Replicate can send an HTTP POST request to the URL you specified whenever the prediction is created, has new logs, new output, or is completed.

The request body is a prediction object in JSON format. This object has the same structure as the object returned by the get a prediction API. Here's an example of an unfinished prediction:

{
  "id": "ufawqhfynnddngldkgtslldrkq",
  "version": "5c7d5dc6dd8bf75c1acaa8565735e7986bc5b66206b55cca93cb72c9bf15ccaa",
  "created_at": "2022-04-26T22:13:06.224088Z",
  "started_at": null,
  "completed_at": null,
  "status": "starting",
  "input": {
    "text": "Alice"
  },
  "output": null,
  "error": null,
  "logs": null,
  "metrics": {}
}

Refer to Prediction status for the list of possible status values.

Here's an example of a Next.js webhook handler:

// pages/api/replicate-webhook.js
export default async function handler(req, res) {
  console.log("🪝 incoming webhook!", req.body.id);
  const prediction = req.body;
  await saveToMyDatabase(prediction);
  await sendSlackNotification(prediction);
  res.end();
}

Your endpoint should respond with a 2xx status code within a few seconds; otherwise, the webhook might be retried.

Filtering webhook events

By default, Replicate sends requests to your webhook URL whenever there are new outputs or the prediction has finished. You can change which events trigger webhook requests by specifying a webhook_events_filter array in the JSON body of the prediction request.

start: immediately on prediction start
output: each time a prediction generates an output (note that predictions can generate multiple outputs)
logs: each time log output is generated by a prediction
completed: when the prediction reaches a terminal state (succeeded/canceled/failed)

For example, if you only wanted requests to be sent at the start and end of the prediction, you would provide:

{
  "input": {
    "text": "Alice"
  },
  "webhook": "https://example.com/my-webhook",
  "webhook_events_filter": ["start", "completed"]
}

Requests for event types output and logs will be sent at most once every 500ms. If you request start and completed webhooks, then they'll always be sent regardless of throttling.

Retries

When Replicate sends the terminal webhook for a prediction (where the status is succeeded, failed or canceled), we check the response status we get. If we can't make the request at all, or if we get a 4xx or 5xx response, we'll retry the webhook. We retry several times on an exponential backoff. The final retry is sent about 1 minute after the prediction completed.

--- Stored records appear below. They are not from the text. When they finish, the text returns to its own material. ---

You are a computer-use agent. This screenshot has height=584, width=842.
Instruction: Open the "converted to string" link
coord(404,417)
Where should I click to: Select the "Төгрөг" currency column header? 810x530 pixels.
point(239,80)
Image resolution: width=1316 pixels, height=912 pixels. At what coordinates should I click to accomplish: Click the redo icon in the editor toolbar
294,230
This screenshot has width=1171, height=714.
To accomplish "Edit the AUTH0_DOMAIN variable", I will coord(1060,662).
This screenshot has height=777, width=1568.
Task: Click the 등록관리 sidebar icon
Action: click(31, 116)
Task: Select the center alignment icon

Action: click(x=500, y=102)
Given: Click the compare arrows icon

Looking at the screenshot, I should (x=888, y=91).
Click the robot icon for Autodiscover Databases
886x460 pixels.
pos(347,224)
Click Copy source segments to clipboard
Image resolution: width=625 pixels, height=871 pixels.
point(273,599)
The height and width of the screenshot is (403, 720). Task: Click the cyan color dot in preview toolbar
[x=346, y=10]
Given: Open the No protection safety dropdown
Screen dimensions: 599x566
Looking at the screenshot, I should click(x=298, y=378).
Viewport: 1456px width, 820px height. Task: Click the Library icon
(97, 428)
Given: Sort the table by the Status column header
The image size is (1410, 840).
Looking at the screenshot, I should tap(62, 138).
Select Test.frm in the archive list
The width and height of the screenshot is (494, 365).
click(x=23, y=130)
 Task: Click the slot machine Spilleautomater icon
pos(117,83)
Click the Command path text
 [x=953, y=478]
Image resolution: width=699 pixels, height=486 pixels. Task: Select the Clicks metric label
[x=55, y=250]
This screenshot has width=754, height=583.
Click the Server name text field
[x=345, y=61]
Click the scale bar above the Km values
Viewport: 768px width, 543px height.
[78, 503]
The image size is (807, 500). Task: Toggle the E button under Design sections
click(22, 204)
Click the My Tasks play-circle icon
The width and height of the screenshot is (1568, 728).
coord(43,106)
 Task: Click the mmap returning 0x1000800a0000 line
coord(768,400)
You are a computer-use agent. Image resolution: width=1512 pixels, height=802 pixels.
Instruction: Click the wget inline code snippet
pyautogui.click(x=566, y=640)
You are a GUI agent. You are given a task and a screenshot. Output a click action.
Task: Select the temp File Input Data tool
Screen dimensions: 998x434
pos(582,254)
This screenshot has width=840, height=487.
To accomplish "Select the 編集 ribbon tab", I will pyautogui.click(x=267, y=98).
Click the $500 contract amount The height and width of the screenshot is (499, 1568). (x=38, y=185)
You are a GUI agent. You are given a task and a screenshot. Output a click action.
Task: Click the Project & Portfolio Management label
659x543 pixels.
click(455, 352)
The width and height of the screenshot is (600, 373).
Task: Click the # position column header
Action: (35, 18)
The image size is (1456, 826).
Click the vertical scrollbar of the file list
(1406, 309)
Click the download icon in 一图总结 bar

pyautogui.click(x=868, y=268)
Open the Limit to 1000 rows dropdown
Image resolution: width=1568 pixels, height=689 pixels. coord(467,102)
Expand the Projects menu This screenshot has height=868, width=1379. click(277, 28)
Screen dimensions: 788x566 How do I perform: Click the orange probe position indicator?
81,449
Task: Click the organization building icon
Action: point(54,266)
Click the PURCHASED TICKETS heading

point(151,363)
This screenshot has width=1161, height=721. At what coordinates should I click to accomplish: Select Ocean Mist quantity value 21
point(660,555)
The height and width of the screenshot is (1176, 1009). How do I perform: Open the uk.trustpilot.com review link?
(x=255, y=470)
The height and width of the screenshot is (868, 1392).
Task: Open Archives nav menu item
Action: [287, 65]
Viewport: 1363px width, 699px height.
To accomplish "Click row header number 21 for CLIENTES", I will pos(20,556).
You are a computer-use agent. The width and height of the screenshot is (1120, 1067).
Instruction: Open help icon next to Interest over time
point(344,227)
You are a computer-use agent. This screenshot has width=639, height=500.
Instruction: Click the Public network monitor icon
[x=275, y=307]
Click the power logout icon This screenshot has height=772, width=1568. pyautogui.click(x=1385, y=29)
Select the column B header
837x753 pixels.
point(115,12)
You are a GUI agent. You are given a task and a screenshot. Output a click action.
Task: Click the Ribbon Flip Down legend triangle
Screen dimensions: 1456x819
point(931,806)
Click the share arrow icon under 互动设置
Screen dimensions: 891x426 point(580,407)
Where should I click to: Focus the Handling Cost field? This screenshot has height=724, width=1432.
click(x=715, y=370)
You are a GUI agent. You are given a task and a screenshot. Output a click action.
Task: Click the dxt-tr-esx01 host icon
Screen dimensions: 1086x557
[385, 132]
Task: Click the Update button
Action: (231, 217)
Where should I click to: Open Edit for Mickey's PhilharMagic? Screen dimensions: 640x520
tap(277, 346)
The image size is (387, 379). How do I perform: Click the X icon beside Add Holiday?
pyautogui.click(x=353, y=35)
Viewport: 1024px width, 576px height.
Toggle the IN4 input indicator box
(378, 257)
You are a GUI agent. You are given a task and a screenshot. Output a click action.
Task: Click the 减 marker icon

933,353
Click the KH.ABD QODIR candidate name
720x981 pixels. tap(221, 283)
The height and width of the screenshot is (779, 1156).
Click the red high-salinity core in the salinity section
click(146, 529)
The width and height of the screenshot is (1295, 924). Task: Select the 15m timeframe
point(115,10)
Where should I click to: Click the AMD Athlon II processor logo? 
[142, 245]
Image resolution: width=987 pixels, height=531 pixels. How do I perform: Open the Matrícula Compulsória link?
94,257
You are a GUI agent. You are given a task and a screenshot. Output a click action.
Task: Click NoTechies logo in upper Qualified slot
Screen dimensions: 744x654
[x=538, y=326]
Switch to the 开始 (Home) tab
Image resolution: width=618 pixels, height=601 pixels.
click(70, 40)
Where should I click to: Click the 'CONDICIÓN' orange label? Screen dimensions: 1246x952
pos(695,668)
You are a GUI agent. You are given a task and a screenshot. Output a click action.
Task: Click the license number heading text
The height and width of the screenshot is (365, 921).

We do not retry any webhooks for intermediate states.

Idempotency

Make webhook handlers idempotent. Identical webhooks can be sent more than once, so you'll need handle potentially duplicate information.

Ordering

In rare cases, webhooks for a single prediction may arrive out of order. We recommend you include logic in your application to ignore all webhooks for a prediction after the terminal webhook (where the status is succeeded, failed or canceled). If you are using output or logs events, you may also want to ignore webhooks that regress the status of the prediction (for example, by emitting less output or fewer logs).